OBJECTIVE »
Reproduce every one of the following lines verbatim, changing nothing.

RAW RECORDS »
################

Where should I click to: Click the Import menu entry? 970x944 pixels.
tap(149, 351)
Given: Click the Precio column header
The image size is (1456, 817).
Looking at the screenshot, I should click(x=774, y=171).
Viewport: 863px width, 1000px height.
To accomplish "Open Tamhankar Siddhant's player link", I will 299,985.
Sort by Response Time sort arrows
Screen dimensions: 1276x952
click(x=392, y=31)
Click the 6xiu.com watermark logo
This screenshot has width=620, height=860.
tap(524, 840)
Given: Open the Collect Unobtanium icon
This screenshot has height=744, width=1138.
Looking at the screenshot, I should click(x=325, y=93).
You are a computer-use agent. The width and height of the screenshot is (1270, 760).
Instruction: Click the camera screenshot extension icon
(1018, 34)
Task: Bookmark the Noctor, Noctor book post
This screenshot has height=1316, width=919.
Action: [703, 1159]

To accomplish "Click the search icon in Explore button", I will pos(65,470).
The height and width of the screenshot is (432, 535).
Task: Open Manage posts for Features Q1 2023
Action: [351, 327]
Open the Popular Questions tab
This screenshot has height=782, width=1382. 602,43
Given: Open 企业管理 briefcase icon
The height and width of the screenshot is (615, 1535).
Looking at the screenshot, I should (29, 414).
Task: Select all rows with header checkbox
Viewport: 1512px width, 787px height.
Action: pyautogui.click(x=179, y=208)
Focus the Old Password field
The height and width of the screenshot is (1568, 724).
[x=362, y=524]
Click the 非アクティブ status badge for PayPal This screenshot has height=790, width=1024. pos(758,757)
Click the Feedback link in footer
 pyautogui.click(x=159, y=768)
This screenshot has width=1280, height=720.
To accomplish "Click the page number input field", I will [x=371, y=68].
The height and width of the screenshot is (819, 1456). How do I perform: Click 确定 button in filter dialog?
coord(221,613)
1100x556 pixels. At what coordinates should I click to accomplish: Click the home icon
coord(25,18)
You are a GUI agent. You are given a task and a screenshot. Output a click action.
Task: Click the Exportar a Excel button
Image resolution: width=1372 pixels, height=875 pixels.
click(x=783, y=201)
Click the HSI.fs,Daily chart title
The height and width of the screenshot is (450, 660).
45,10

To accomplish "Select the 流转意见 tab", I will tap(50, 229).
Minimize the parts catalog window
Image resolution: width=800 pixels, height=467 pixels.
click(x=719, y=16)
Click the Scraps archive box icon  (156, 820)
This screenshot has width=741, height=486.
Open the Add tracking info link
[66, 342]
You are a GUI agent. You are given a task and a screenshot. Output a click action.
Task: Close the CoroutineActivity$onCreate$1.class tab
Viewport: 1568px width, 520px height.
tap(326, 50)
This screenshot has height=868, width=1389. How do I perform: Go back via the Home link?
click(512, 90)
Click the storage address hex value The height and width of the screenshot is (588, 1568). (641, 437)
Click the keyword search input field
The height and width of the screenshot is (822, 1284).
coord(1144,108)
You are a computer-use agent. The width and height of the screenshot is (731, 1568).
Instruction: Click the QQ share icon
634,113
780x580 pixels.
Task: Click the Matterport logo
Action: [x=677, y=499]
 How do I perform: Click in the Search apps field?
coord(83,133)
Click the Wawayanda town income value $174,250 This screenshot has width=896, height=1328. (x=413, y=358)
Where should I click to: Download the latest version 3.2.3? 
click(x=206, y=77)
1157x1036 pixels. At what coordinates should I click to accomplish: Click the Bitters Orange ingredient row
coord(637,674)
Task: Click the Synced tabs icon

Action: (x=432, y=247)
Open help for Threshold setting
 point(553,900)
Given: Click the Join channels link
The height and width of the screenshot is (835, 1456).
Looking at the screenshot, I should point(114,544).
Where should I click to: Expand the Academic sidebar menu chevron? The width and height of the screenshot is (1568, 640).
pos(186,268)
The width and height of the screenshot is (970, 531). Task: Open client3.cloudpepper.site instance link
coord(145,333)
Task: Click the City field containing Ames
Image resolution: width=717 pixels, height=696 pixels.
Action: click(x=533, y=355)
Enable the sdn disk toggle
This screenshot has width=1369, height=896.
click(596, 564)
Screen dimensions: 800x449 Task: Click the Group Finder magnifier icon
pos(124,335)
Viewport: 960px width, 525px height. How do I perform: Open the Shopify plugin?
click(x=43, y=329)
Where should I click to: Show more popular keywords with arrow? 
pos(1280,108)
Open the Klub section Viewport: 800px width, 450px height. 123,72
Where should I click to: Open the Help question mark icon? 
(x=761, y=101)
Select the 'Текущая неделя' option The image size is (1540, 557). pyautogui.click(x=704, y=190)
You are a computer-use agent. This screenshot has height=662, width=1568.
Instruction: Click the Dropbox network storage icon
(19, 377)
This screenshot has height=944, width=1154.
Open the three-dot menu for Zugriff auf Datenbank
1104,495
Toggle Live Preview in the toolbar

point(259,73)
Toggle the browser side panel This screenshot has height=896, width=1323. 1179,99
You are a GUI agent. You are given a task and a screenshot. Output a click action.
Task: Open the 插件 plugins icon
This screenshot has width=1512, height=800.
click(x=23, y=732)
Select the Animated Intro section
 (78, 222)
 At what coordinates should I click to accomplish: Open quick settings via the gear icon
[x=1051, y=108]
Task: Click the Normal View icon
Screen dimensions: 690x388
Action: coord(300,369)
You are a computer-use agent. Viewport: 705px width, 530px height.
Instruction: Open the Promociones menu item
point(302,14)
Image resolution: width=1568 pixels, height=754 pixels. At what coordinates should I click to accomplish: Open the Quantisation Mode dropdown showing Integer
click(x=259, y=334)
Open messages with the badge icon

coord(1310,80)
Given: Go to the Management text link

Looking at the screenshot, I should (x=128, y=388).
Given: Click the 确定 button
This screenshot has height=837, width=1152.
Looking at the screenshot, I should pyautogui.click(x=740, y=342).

################

CORRECT OUTPUT »
Where should I click to: Click the Import menu entry? 970x944 pixels.
tap(149, 351)
Given: Click the Precio column header
The image size is (1456, 817).
Looking at the screenshot, I should click(x=774, y=171).
Viewport: 863px width, 1000px height.
To accomplish "Open Tamhankar Siddhant's player link", I will 299,985.
Sort by Response Time sort arrows
Screen dimensions: 1276x952
click(x=392, y=31)
Click the 6xiu.com watermark logo
This screenshot has width=620, height=860.
tap(524, 840)
Given: Open the Collect Unobtanium icon
This screenshot has height=744, width=1138.
Looking at the screenshot, I should click(x=325, y=93).
You are a computer-use agent. The width and height of the screenshot is (1270, 760).
Instruction: Click the camera screenshot extension icon
(1018, 34)
Task: Bookmark the Noctor, Noctor book post
This screenshot has height=1316, width=919.
Action: [703, 1159]

To accomplish "Click the search icon in Explore button", I will pos(65,470).
The height and width of the screenshot is (432, 535).
Task: Open Manage posts for Features Q1 2023
Action: [351, 327]
Open the Popular Questions tab
This screenshot has height=782, width=1382. 602,43
Given: Open 企业管理 briefcase icon
The height and width of the screenshot is (615, 1535).
Looking at the screenshot, I should (29, 414).
Task: Select all rows with header checkbox
Viewport: 1512px width, 787px height.
Action: pyautogui.click(x=179, y=208)
Focus the Old Password field
The height and width of the screenshot is (1568, 724).
[x=362, y=524]
Click the 非アクティブ status badge for PayPal This screenshot has height=790, width=1024. pos(758,757)
Click the Feedback link in footer
 pyautogui.click(x=159, y=768)
This screenshot has width=1280, height=720.
To accomplish "Click the page number input field", I will [x=371, y=68].
The height and width of the screenshot is (819, 1456). How do I perform: Click 确定 button in filter dialog?
coord(221,613)
1100x556 pixels. At what coordinates should I click to accomplish: Click the home icon
coord(25,18)
You are a GUI agent. You are given a task and a screenshot. Output a click action.
Task: Click the Exportar a Excel button
Image resolution: width=1372 pixels, height=875 pixels.
click(x=783, y=201)
Click the HSI.fs,Daily chart title
The height and width of the screenshot is (450, 660).
45,10

To accomplish "Select the 流转意见 tab", I will tap(50, 229).
Minimize the parts catalog window
Image resolution: width=800 pixels, height=467 pixels.
click(x=719, y=16)
Click the Scraps archive box icon  (156, 820)
This screenshot has width=741, height=486.
Open the Add tracking info link
[66, 342]
You are a GUI agent. You are given a task and a screenshot. Output a click action.
Task: Close the CoroutineActivity$onCreate$1.class tab
Viewport: 1568px width, 520px height.
tap(326, 50)
This screenshot has height=868, width=1389. How do I perform: Go back via the Home link?
click(512, 90)
Click the storage address hex value The height and width of the screenshot is (588, 1568). (641, 437)
Click the keyword search input field
The height and width of the screenshot is (822, 1284).
coord(1144,108)
You are a computer-use agent. The width and height of the screenshot is (731, 1568).
Instruction: Click the QQ share icon
634,113
780x580 pixels.
Task: Click the Matterport logo
Action: [x=677, y=499]
 How do I perform: Click in the Search apps field?
coord(83,133)
Click the Wawayanda town income value $174,250 This screenshot has width=896, height=1328. (x=413, y=358)
Where should I click to: Download the latest version 3.2.3? 
click(x=206, y=77)
1157x1036 pixels. At what coordinates should I click to accomplish: Click the Bitters Orange ingredient row
coord(637,674)
Task: Click the Synced tabs icon

Action: (x=432, y=247)
Open help for Threshold setting
 point(553,900)
Given: Click the Join channels link
The height and width of the screenshot is (835, 1456).
Looking at the screenshot, I should point(114,544).
Where should I click to: Expand the Academic sidebar menu chevron? The width and height of the screenshot is (1568, 640).
pos(186,268)
The width and height of the screenshot is (970, 531). Task: Open client3.cloudpepper.site instance link
coord(145,333)
Task: Click the City field containing Ames
Image resolution: width=717 pixels, height=696 pixels.
Action: click(x=533, y=355)
Enable the sdn disk toggle
This screenshot has width=1369, height=896.
click(596, 564)
Screen dimensions: 800x449 Task: Click the Group Finder magnifier icon
pos(124,335)
Viewport: 960px width, 525px height. How do I perform: Open the Shopify plugin?
click(x=43, y=329)
Where should I click to: Show more popular keywords with arrow? 
pos(1280,108)
Open the Klub section Viewport: 800px width, 450px height. 123,72
Where should I click to: Open the Help question mark icon? 
(x=761, y=101)
Select the 'Текущая неделя' option The image size is (1540, 557). pyautogui.click(x=704, y=190)
You are a computer-use agent. This screenshot has height=662, width=1568.
Instruction: Click the Dropbox network storage icon
(19, 377)
This screenshot has height=944, width=1154.
Open the three-dot menu for Zugriff auf Datenbank
1104,495
Toggle Live Preview in the toolbar

point(259,73)
Toggle the browser side panel This screenshot has height=896, width=1323. 1179,99
You are a GUI agent. You are given a task and a screenshot. Output a click action.
Task: Open the 插件 plugins icon
This screenshot has width=1512, height=800.
click(x=23, y=732)
Select the Animated Intro section
 (78, 222)
 At what coordinates should I click to accomplish: Open quick settings via the gear icon
[x=1051, y=108]
Task: Click the Normal View icon
Screen dimensions: 690x388
Action: coord(300,369)
You are a computer-use agent. Viewport: 705px width, 530px height.
Instruction: Open the Promociones menu item
point(302,14)
Image resolution: width=1568 pixels, height=754 pixels. At what coordinates should I click to accomplish: Open the Quantisation Mode dropdown showing Integer
click(x=259, y=334)
Open messages with the badge icon

coord(1310,80)
Given: Go to the Management text link

Looking at the screenshot, I should (x=128, y=388).
Given: Click the 确定 button
This screenshot has height=837, width=1152.
Looking at the screenshot, I should pyautogui.click(x=740, y=342).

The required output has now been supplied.